Te voilà au milieu des hommes, tes semblables, et en face de la terre dont, eux et toi, vous devez tirer votre subsistance.
Les hommes sont tes égaux, tu es leur égal.
Ici je te demande un peu d'attention.
Quand tu parles d'égalité, aussitôt on te rabroue, en affirmant que l'égalité est une utopie, que la nature même la dénie, que les hommes viennent sur la terre avec des organismes dissemblables, les uns plus forts, les autres plus débiles; les uns, très intelligents, les autres, de faible cerveau, et de ces prémisses, on part pour justifier les inégalités sociales, la misère en face de la richesse, le salariat et le capitalisme, l'ignorance et l'éducation supérieure, et par suite, la bataille humaine avec ses égorgements et ses épouvantes.

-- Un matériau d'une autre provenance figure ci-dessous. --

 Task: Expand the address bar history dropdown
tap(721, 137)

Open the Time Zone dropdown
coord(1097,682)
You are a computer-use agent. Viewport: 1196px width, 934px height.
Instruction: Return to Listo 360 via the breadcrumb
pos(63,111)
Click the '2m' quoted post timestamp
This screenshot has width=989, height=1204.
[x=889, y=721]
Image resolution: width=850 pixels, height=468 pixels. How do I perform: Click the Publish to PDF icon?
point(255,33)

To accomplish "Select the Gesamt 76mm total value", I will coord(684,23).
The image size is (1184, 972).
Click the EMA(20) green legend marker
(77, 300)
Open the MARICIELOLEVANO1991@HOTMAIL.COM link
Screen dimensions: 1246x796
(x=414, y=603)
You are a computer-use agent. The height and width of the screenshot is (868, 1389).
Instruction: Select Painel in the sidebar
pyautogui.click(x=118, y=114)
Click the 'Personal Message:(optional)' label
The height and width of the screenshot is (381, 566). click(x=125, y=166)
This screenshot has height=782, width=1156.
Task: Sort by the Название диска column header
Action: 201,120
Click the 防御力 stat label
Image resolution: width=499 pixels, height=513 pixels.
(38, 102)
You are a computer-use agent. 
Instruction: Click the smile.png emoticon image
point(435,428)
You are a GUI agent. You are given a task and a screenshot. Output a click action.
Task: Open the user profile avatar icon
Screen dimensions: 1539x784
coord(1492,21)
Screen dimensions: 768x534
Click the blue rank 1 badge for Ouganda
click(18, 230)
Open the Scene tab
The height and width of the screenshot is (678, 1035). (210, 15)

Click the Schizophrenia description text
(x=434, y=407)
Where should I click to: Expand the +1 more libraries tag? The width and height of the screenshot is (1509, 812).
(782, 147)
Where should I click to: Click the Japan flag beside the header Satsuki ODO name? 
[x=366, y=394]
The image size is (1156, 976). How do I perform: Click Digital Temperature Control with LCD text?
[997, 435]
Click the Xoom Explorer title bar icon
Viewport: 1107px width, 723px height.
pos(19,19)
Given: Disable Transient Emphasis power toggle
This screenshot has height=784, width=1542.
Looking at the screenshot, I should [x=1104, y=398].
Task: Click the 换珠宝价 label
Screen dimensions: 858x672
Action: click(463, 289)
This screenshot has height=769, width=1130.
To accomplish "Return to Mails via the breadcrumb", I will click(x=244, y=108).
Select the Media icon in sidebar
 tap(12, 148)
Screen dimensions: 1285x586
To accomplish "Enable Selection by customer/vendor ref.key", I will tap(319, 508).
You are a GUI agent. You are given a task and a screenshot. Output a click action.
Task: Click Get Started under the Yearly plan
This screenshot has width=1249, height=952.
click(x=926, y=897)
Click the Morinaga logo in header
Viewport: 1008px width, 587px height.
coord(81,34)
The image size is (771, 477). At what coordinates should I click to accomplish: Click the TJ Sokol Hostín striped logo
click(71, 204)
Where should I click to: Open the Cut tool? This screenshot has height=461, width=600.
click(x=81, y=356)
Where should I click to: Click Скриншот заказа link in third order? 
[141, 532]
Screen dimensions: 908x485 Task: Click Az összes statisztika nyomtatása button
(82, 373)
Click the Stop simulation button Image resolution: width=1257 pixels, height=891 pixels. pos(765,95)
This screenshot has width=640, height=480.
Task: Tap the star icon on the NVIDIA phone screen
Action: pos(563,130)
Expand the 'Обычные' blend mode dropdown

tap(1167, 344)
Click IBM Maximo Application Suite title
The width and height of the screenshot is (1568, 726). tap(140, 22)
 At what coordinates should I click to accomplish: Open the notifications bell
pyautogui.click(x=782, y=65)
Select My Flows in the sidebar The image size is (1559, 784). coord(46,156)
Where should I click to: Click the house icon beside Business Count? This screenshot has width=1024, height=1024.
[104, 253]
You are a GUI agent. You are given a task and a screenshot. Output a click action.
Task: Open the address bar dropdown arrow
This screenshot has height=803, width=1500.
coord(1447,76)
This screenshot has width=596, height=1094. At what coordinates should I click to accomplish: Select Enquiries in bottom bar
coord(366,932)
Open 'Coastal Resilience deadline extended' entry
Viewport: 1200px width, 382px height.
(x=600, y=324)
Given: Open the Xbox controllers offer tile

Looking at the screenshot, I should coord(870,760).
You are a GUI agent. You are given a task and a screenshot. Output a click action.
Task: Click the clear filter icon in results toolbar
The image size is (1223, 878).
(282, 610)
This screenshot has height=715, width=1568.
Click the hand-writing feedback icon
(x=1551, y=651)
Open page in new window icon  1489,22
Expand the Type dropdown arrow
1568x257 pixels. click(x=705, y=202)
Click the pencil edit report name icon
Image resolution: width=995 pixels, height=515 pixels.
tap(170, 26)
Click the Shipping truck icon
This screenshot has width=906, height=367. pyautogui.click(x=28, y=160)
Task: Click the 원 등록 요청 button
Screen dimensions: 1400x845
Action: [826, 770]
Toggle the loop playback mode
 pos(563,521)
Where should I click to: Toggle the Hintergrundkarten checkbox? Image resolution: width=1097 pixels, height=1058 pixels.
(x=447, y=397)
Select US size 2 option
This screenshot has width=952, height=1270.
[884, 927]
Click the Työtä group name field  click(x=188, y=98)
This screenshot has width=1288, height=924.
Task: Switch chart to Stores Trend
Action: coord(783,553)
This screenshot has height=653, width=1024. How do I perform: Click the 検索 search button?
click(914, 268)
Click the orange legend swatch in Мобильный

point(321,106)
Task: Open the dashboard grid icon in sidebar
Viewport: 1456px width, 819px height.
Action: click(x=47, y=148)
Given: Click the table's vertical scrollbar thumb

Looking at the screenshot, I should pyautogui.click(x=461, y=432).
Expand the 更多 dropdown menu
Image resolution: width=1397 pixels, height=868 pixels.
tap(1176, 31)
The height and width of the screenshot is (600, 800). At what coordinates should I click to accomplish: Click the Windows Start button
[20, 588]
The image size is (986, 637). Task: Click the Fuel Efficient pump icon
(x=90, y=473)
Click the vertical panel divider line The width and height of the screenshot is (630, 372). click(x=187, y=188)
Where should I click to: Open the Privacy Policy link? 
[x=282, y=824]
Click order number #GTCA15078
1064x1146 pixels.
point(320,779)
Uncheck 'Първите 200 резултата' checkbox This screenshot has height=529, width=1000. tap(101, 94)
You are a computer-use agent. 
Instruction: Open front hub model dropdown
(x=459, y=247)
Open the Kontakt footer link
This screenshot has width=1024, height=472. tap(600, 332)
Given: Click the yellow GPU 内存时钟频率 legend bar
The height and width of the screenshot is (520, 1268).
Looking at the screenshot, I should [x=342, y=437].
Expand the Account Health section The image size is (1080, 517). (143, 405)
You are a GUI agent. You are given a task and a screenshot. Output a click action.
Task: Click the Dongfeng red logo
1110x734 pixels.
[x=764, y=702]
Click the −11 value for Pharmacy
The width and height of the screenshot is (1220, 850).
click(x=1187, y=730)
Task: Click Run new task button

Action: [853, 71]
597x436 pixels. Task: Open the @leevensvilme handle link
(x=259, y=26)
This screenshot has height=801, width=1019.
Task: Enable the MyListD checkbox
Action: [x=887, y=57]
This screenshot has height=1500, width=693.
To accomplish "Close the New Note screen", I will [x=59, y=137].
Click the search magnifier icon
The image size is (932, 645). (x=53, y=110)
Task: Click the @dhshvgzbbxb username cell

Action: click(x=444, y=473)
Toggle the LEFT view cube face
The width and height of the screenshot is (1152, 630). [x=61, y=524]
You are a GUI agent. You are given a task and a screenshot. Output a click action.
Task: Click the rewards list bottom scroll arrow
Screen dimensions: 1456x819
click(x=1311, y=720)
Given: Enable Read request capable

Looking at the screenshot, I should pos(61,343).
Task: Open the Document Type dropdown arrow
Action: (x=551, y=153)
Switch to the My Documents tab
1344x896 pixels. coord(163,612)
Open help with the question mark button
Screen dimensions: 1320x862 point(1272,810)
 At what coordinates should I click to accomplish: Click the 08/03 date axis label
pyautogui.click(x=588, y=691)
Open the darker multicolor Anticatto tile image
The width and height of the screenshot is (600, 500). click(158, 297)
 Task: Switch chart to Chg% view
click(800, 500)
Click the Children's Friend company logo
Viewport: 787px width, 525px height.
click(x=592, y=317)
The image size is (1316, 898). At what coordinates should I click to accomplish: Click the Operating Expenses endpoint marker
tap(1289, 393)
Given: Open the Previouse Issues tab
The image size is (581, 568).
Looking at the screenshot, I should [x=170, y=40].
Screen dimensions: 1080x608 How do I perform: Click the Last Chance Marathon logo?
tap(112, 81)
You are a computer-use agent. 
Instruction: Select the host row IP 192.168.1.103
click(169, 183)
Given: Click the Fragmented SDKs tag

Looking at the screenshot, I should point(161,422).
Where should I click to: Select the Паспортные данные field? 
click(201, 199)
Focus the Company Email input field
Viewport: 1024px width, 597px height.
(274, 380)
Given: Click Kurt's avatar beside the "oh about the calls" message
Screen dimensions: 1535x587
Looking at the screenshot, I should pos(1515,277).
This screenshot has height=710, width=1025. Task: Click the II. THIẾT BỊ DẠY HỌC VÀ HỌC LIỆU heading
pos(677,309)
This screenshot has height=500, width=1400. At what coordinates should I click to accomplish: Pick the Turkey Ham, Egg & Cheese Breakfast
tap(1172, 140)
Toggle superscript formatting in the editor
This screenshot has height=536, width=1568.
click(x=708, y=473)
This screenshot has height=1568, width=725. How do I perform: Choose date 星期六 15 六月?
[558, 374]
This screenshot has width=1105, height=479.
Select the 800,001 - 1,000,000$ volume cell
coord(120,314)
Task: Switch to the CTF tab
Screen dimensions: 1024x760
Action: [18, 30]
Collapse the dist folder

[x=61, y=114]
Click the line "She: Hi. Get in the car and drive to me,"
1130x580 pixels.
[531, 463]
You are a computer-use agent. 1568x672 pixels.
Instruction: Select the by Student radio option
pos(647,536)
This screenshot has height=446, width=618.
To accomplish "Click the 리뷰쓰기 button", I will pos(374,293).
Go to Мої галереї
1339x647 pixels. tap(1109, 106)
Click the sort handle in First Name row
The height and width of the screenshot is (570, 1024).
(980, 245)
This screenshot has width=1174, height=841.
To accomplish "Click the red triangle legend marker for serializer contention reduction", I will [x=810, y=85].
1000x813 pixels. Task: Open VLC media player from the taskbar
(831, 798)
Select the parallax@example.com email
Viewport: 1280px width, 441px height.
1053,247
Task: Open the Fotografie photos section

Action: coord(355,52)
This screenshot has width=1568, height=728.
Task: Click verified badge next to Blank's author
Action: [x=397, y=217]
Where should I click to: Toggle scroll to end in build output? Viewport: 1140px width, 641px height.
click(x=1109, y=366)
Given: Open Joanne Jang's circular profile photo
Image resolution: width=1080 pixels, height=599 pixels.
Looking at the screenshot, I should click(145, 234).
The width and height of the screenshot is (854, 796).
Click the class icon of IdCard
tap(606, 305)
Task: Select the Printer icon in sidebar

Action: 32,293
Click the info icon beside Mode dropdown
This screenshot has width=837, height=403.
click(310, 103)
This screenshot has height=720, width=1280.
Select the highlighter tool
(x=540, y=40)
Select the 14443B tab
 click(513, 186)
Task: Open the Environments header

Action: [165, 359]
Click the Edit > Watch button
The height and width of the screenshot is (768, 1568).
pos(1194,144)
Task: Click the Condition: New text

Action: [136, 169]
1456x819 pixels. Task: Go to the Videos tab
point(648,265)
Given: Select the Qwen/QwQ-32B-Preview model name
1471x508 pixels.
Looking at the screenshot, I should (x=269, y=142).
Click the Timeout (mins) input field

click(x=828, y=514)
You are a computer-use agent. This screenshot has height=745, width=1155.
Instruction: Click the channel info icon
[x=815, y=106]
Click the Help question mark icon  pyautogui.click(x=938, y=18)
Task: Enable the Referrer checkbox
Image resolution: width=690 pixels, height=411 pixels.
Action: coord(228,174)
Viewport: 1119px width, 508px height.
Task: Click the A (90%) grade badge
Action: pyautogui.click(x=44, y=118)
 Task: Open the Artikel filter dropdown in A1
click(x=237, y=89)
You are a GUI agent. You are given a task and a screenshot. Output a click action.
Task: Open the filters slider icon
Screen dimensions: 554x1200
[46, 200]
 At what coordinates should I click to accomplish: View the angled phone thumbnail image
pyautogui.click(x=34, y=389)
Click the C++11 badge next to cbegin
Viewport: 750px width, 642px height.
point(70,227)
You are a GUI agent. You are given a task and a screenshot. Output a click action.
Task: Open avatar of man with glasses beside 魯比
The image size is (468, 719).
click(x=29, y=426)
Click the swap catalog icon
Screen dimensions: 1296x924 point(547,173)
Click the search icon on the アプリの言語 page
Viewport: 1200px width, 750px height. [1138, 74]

Et l'égalitaire se trouve pris de court et hésite à répondre.
C'est qu'en ce point, comme dans toutes les discussions sociales, nous nous laissons tromper par une définition fausse, passée à l'état de dogme.
L'égalité existe entre les hommes, au point de départ, c'est-à-dire que tous les hommes viennent sur la terre avec la volonté de vivre, avec des besoins matériels et moraux qui sont égaux en principe: l'homme qui a faim est l'égal de l'homme qui a faim. Les nécessités primordiales de l'existence sont les mêmes, et il y a égalité parfaite et complète dans cette formule indiscutable:
—Tous les hommes, sans exception, ont la volonté et le droit de satisfaire leurs besoins et d'utiliser leurs facultés, physiques et morales.
La mesure individuelle de ces besoins et de ces facultés est accessoire. Le fait mathématique—la volonté et le droit de vivre—est égal pour tous.
En cela et en cela seul consiste vraiment l'égalité, et c'est elle qui doit être respectée par l'exercice—appartenant à tous—de ce droit de vivre.